TEXT SEGMENT:
# C++ Graphics Programming



## m-jeri (Sep 19, 2005)

Hi Guys,

Here i saw the threads on c/c++ pgmming.
This one is for doing *programming in c++
with graphics library*
ie creating menus,windows,API's...

Share your knowledge here.

Greetings

Bye


----------



## ashu888ashu888 (Sep 19, 2005)

Yaa guys even i wanna learn sum graphics with the help of graphics library..It would be helpful if users here can giv links or post simple codes or even explain them by giving a simple logic to the same.. 

Also plz (if any of the users know) plz include the details of wat things can be done using graphics in C++ Programming... as it will be a gr8 boost to share new things in C++ Graphics related Programming..

*It would help users like me if u start with the basics of Graphics in C++ * as i already know the normal C++ programming.. 
Cheers n e-peace....


----------



## NikhilVerma (Sep 19, 2005)

Well what to share over here ? Experiences ?

Well I have always loves programming Graphics in C++...
Made a Bump Mapping on it...

Also a GUI for C++ using graphics.h
Containing fully functional classes such as 

TextBox
CheckBox
Window
Radio Button
Standard Button

With every thing customisable....

Stopped work later... Coz I couldn't figure out how to do the context menu...

Would love to see more guys of my type ...


----------



## m-jeri (Sep 20, 2005)

yeah right

see the response for a post for eduction noone cares
This is one g8 forum
BTW guys who replied thx

and me 2 have done fully functional and alterable classes
for
1.button
2.message box with click buttons(1 or 2)
3.Windows
4.Tree Views
5.Drop down menus
6.Switch based interface

ashu888ashu888 ask for help,if i know i will give

NikhilVerma,dude could u post it here or
send to mail madjeri2003@hotmail.com.
If its better than mine it will be helpful
bye guys posted keep posting and help each other out


----------



## bizzare_blue (Sep 21, 2005)

I too am workin on graphics in c++ and m interested in it too...m currently workin on a project n will b askin 4 help from u guys if i need it...thnx in advance 4 the same...


----------



## m-jeri (Sep 21, 2005)

feel free to ask.thats what it is all about.

Hey Nikhil u there


----------



## NikhilVerma (Sep 21, 2005)

madjeri man !
You reminded me of my old days... 
I worked in C++ graphics all the time ! 
Now I feel like continuing what I left...

BTW I don't want to post those classes over here coz of pilagrism troubles...
So mailing you instead...

Would like to see your work too...


----------



## ashu888ashu888 (Sep 22, 2005)

*madjeri  wrote:*


> yeah right
> 
> see the response for a post for eduction noone cares
> This is one g8 forum
> ...



Hey buddy can u tell me wat and from where can i start this C++ Graphics Programming?>?? ( i already know C++ Programming but not the Graphics part so im a newbie to this..so if u and other guys can help me out as to how to start from SCRATCH abt Graphics then plz post it... as it will be really helpful...

STUDY MATERIAL:

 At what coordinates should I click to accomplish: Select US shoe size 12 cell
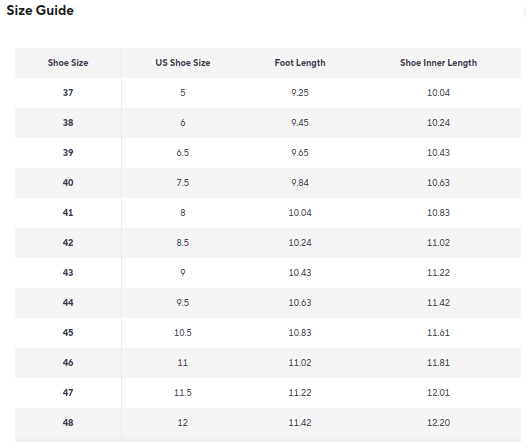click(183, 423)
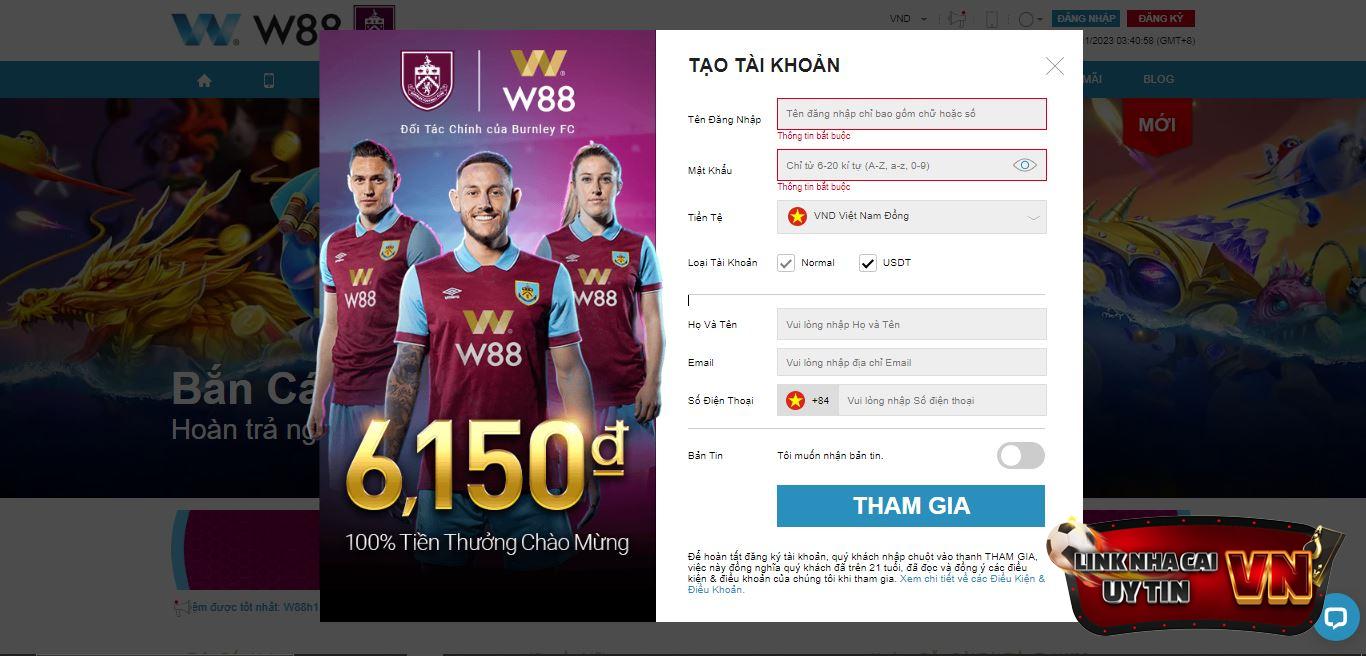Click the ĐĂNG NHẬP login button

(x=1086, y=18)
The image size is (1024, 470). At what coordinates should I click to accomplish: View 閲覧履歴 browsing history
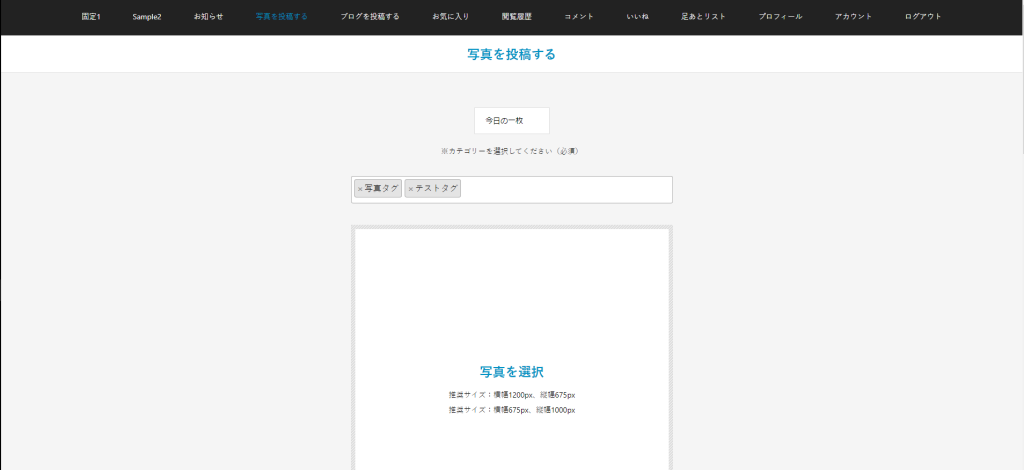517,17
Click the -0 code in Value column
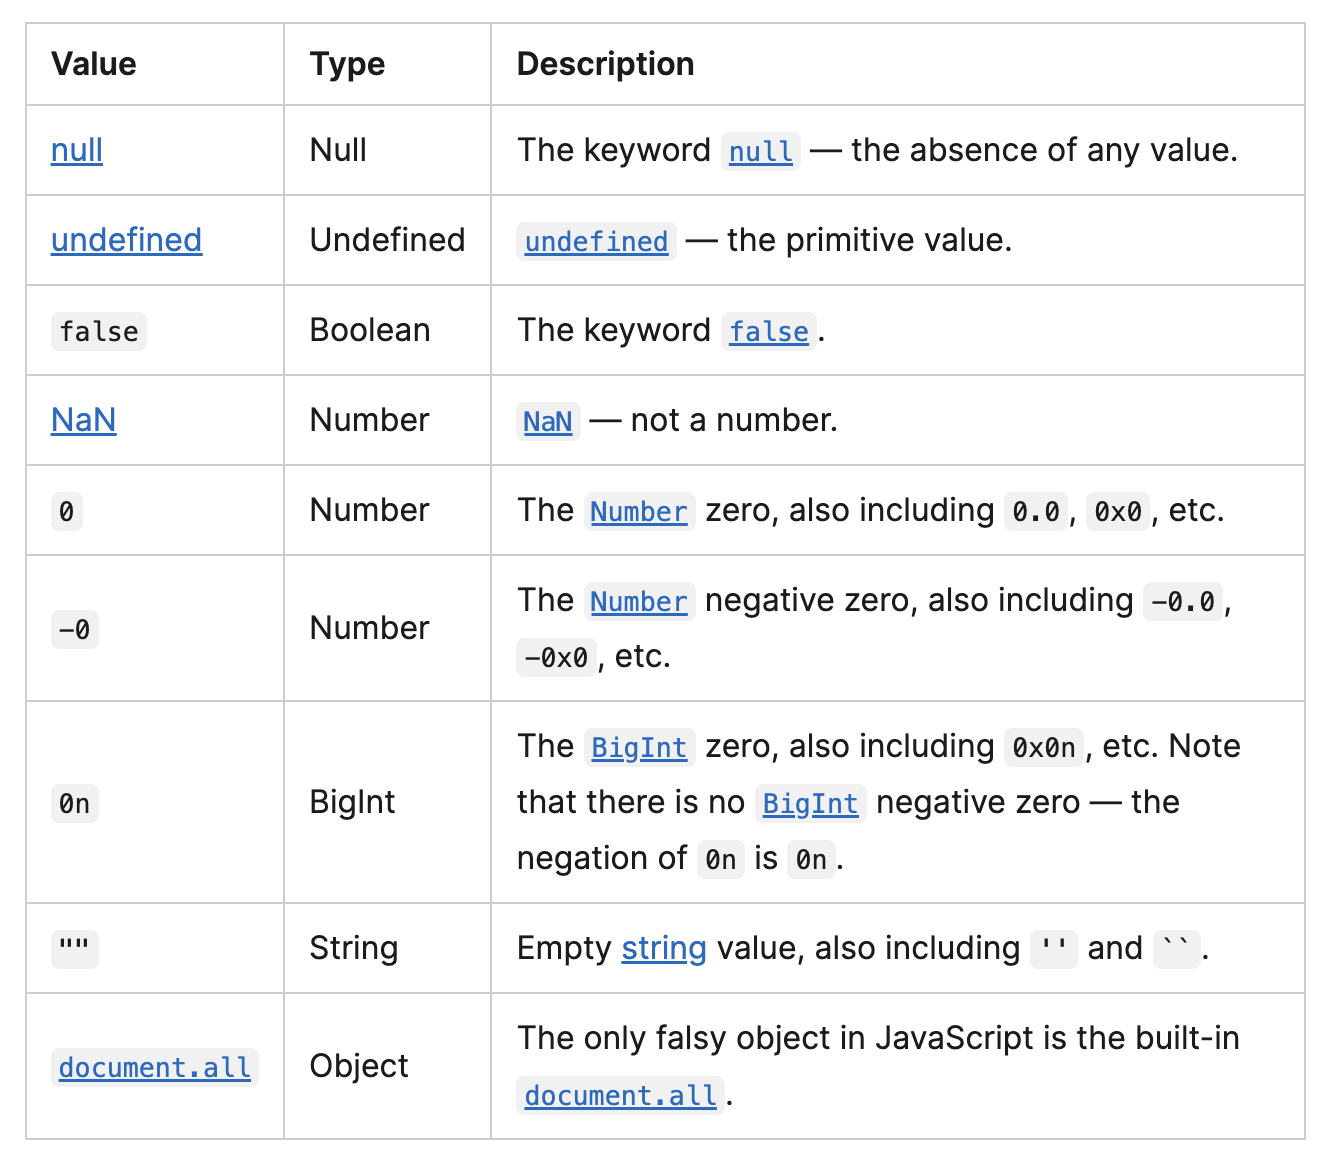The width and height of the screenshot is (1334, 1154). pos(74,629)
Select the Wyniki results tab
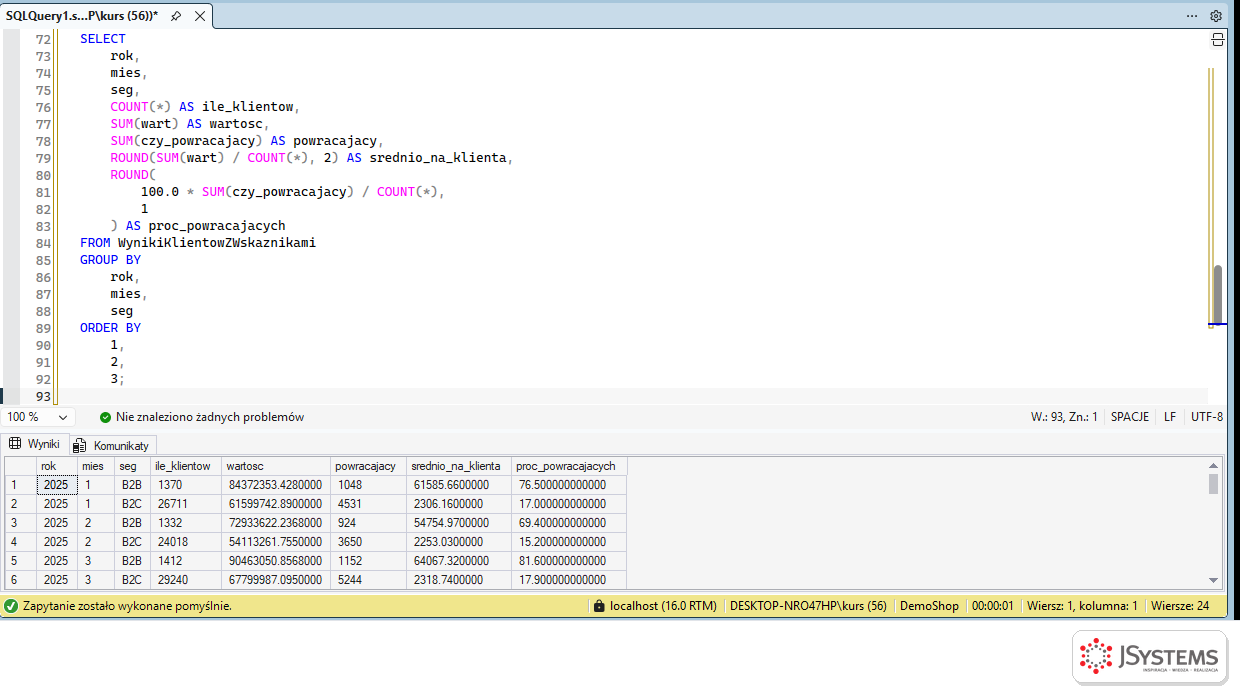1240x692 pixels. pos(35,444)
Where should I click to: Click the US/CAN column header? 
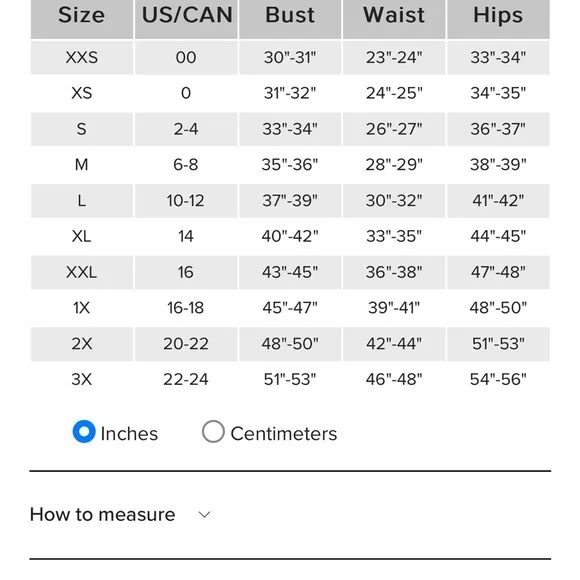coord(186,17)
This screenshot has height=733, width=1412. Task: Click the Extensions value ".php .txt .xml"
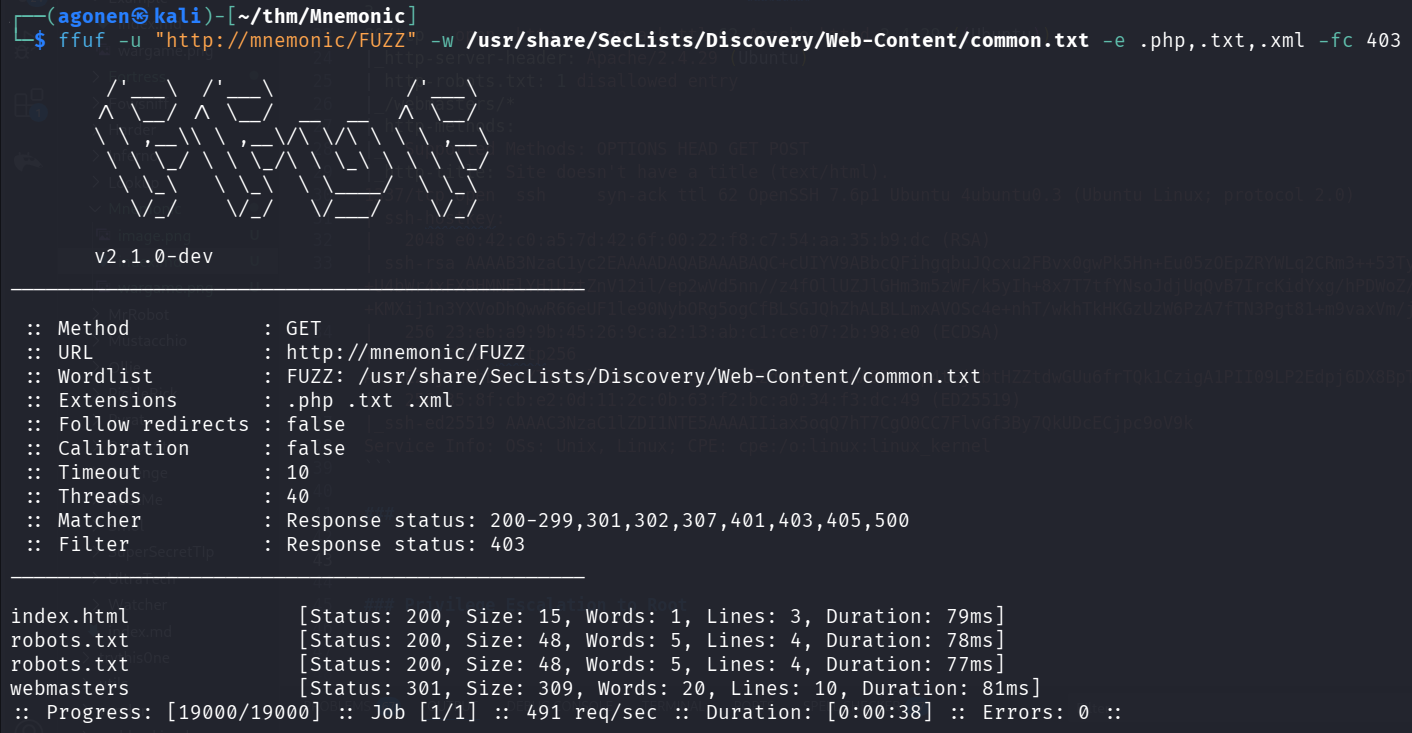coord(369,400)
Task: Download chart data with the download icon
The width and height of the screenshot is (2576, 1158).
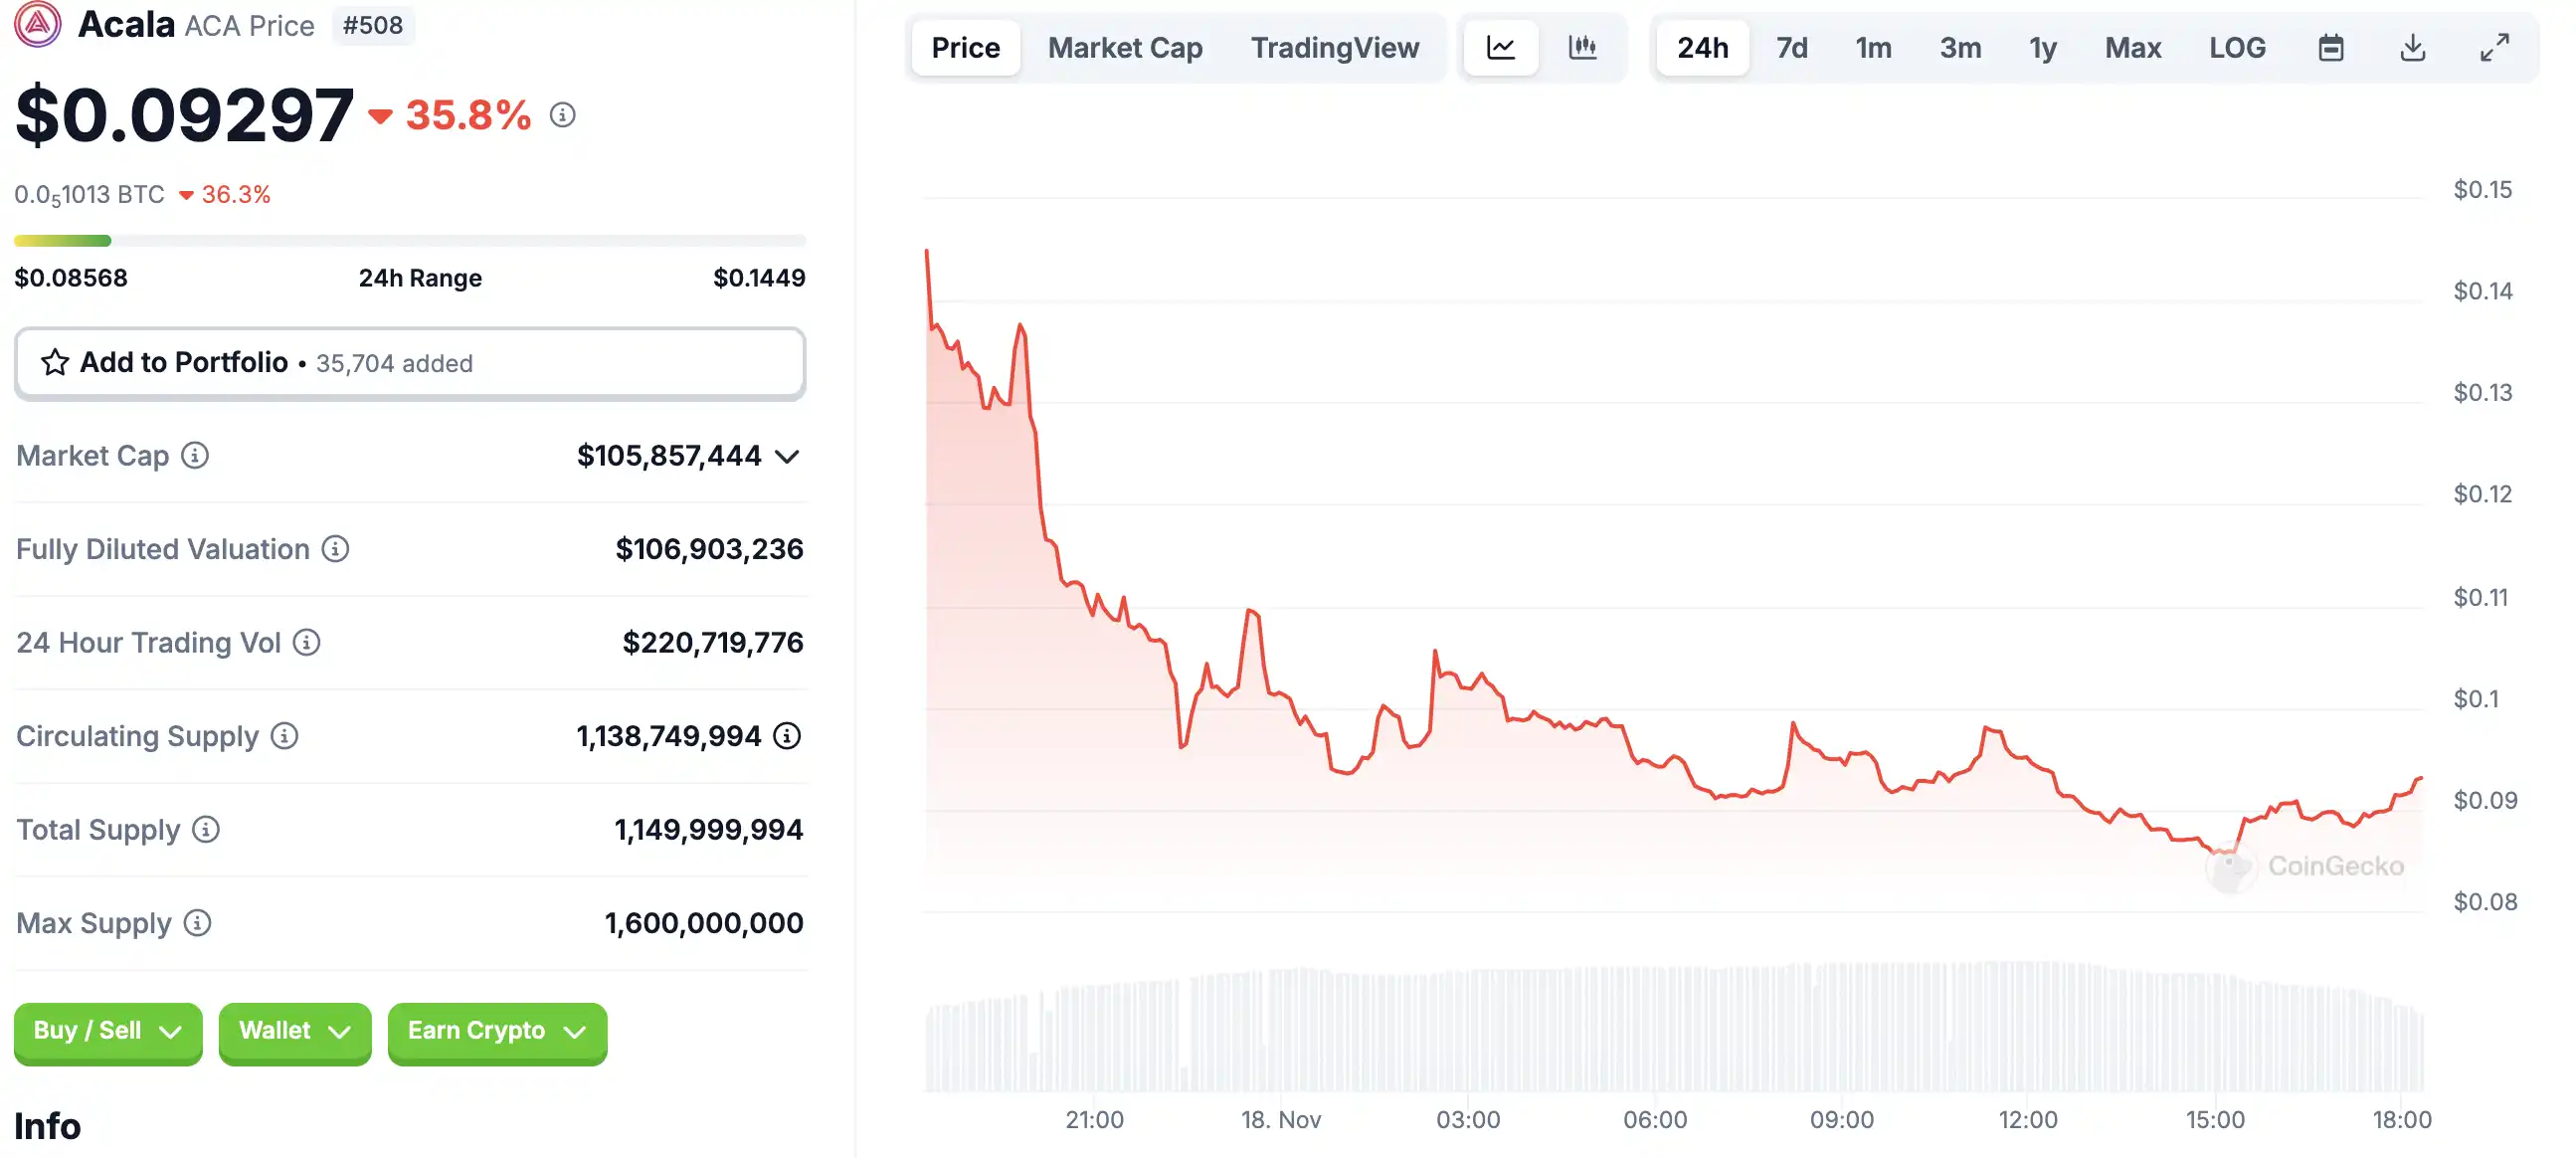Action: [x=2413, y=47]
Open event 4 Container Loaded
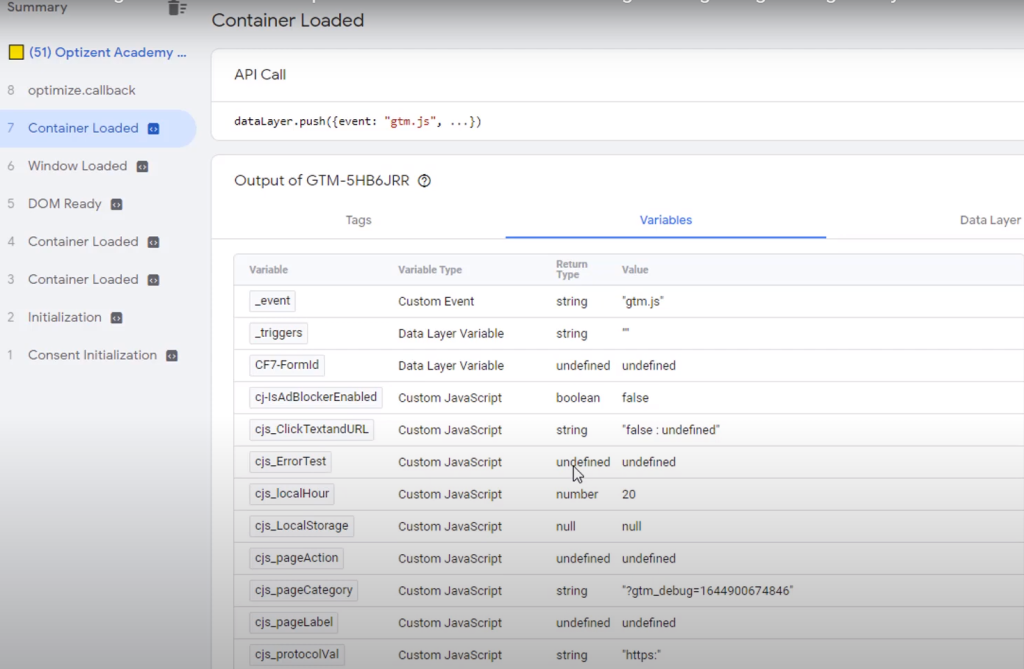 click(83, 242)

TASK LIST:
(1) In the C++ graphics forum thread, why did NikhilVerma stop working on his GUI?
(2) Continue the C++ graphics forum thread from its last post.

RESPONSES BY ITEM NUMBER:
(1) He couldn't figure out how to do the context menu.

(2)
I am having the *TURBO C compiler*

Cheers n e-peace.....


----------



## bizzare_blue (Sep 22, 2005)

If u r havin TURBO C then it would be better to learn from the examples....Open BGIDEMO.C file n run it....Now copy n paste various codes(drawing lines,circles,arcs etc) from that file into ur own program n change it as u want....use the 'HELP' too....I learnt it this way n this really works man!!!! So try it out.


----------



## ashu888ashu888 (Sep 22, 2005)

*bizzare_blue wrote:*


> If u r havin TURBO C then it would be better to learn from the examples....Open BGIDEMO.C file n run it....Now copy n paste various codes(drawing lines,circles,arcs etc) from that file into ur own program n change it as u want....use the 'HELP' too....I learnt it this way n this really works man!!!! So try it out.


Hey blue,buddy i tried opening the BGIDEMO.C file in my Turbo C Compiler and wen i tried to see the output screen (pressing ALT+F5),it gave me this messege: * Graphics System Error: Device driver file not found (EGAVGA.BGI) *    Now wat shud i do??? 

While Compiling this code (by pressign Alt+F9) i dont get any error also while Running the code( by pressing Ctrl+F9) there is no problem at all.. I get this msg only wen i see the output screen... 

Shud i post the code also ??   (the code is really too big in notpad format) but if u or any of the users want it then i will post it...Help plz..

Cheers n e-peace......


----------



## NikhilVerma (Sep 22, 2005)

This problem can be solved easily...
First of all chck that a file called "egavga.bgi" exists or not... if not then take it from the link below...
Then place it in the directory of your program...
And change the initgraph function to this...



> initgraph(&gd,&gm,"");



it will surely work then....
BTW I have made another program today... It's called the polygon tweener....



> To use it :
> *1) Extract all the files in a directory
> 2) Run the program and draw a polygon by clicking... Don't click more than 500 times
> 3) Right click
> ...



Here is the link....

*rapidshare.de/files/5404983/POLYGON.zip.html

Tellme what do you guys think about it.....


----------



## __Virus__ (Sep 22, 2005)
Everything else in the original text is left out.